Sobre la palabra “solidaridad” hay extendido consenso de que alude a un bello concepto; que define un valor positivo que todos decimos compartir. El problema es que, al ser un concepto abstracto, la clave está en lo que entendamos cada uno por tal. Eso siempre y cuando lleguemos a planteárnoslo, pues también existe la opción de quedarnos solo con la palabra, que queda bien allá donde la digamos, aunque no tengamos la más mínima intención de llegar al concepto.

El País sacaba en portada el 22 de marzo un avance del reportaje de su enviada especial en la isla de Lesbos, M.A. Sánchez Vallejo. Dicho avance contenía una descripción excelente de lo que estaba ocurriendo allí: “Los centros de acogida de refugiados e inmigrantes de las islas griegas se han convertido en campos de detención al entrar en vigor el acuerdo migratorio entre la UE y Turquía”. Es algo que hemos visto ya muchas veces: hay una catástrofe humanitaria y todo el mundo se lleva las manos a la cabeza, se pregunta cómo pueden ocurrir estas cosas, se habla de ayudar a las víctimas… pero a la hora de la verdad, cuando la situación adquiere las proporciones que toda catástrofe humanitaria suele conllevar, siempre llega un punto en el que los campos de refugiados se convierten en campos de concentración, y los refugiados en prisioneros.

No digo que todas las personas que vivimos en nuestras “sociedades occidentales” seamos unos hipócritas o que no seamos sinceros en la solidaridad que expresamos. Ahí están esos bomberos españoles rescatando a la gente en el mar, esos voluntarios de las redes de acogida que se organizan para echar una mano a las personas que llegan de aquel horror, esos periodistas —plumillas y foteros— que van allí, la mayoría en modo freelance y sin muchas esperanzas de cubrir al menos los gastos de su trabajo, con la intención de que se sepa lo que está ocurriendo, que no lo puedan tapar…

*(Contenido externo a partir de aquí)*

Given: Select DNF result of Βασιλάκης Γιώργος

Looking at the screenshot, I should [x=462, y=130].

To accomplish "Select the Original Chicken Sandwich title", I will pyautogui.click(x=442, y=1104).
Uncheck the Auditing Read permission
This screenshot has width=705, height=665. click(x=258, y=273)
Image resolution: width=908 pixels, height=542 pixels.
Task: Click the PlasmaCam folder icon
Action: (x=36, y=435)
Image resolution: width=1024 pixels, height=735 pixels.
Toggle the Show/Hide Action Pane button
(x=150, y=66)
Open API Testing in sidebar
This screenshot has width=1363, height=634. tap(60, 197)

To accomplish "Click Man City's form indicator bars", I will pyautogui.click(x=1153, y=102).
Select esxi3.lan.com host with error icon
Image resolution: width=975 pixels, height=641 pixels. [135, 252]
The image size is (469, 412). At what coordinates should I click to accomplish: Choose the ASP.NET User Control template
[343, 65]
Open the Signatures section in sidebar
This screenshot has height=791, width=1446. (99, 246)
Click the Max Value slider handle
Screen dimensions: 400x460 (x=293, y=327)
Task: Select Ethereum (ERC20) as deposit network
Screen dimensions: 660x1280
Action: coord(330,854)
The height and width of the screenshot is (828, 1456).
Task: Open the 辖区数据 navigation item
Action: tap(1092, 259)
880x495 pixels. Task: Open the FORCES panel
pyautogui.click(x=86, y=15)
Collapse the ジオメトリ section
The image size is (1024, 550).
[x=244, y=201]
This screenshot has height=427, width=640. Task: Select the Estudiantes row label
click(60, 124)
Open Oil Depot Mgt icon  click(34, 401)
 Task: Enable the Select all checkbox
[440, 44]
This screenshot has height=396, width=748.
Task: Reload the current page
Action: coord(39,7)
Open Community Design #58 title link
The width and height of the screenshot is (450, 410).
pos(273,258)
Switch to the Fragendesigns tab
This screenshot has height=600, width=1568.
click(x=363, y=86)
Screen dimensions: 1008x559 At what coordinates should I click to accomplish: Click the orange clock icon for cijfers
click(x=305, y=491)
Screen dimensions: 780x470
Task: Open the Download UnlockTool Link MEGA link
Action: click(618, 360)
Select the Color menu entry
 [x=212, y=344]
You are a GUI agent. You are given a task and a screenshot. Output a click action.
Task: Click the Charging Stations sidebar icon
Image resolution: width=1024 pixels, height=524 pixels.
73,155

Pero sí digo que, al final, “los que mandan”, que se supone que hemos elegido, nos representan y deben rendir cuentas ante nosotros... cuando la cosa excede de la más mínima complicación —ayudar implica cierto esfuerzo— que pudiera restar votos, pasan olímpicamente de asumirla, barren debajo de la alfombra, sacuden el mantel por la ventana, cierran las puertas y miran hacia otro lado. Les da igual. Y así, firman con Turquía un acuerdo para, a cambio de ciertas concesiones, devolver a los refugiados a este Estado que, por cierto, no destaca por su respeto a los derechos humanos. De hecho, Bruselas ha reconocido que Turquía no cumple las condiciones de “país seguro”, pero parece que eso no es relevante. De hecho también, el derecho europeo y el internacional prohíben las devoluciones en masa, pero tampoco importa (es cuestión de palabras: les llamamos de otra forma y ya está). Teníamos un problema, y lo hemos solucionado: ya no es nuestro. Que se busquen la vida. Eso es lo que vale la solidaridad de Europa.

Como he dicho, hablo de “los que mandan”, y estoy convencido de que la gente “de a pie” no es así, por lo menos no toda. Pero también digo lo siguiente: vivimos en esta sociedad, y no somos “almas inocentes” que estén al margen de lo que pasa. Cierto que la mayoría no podemos plantarnos mañana allí y evitar que pongan en práctica el acuerdo, pero sí hay muchas otras cosas que podemos hacer. La primera de todas, evitar que “solidaridad” sea solo una palabra bonita que, como el tomate, va bien con todo.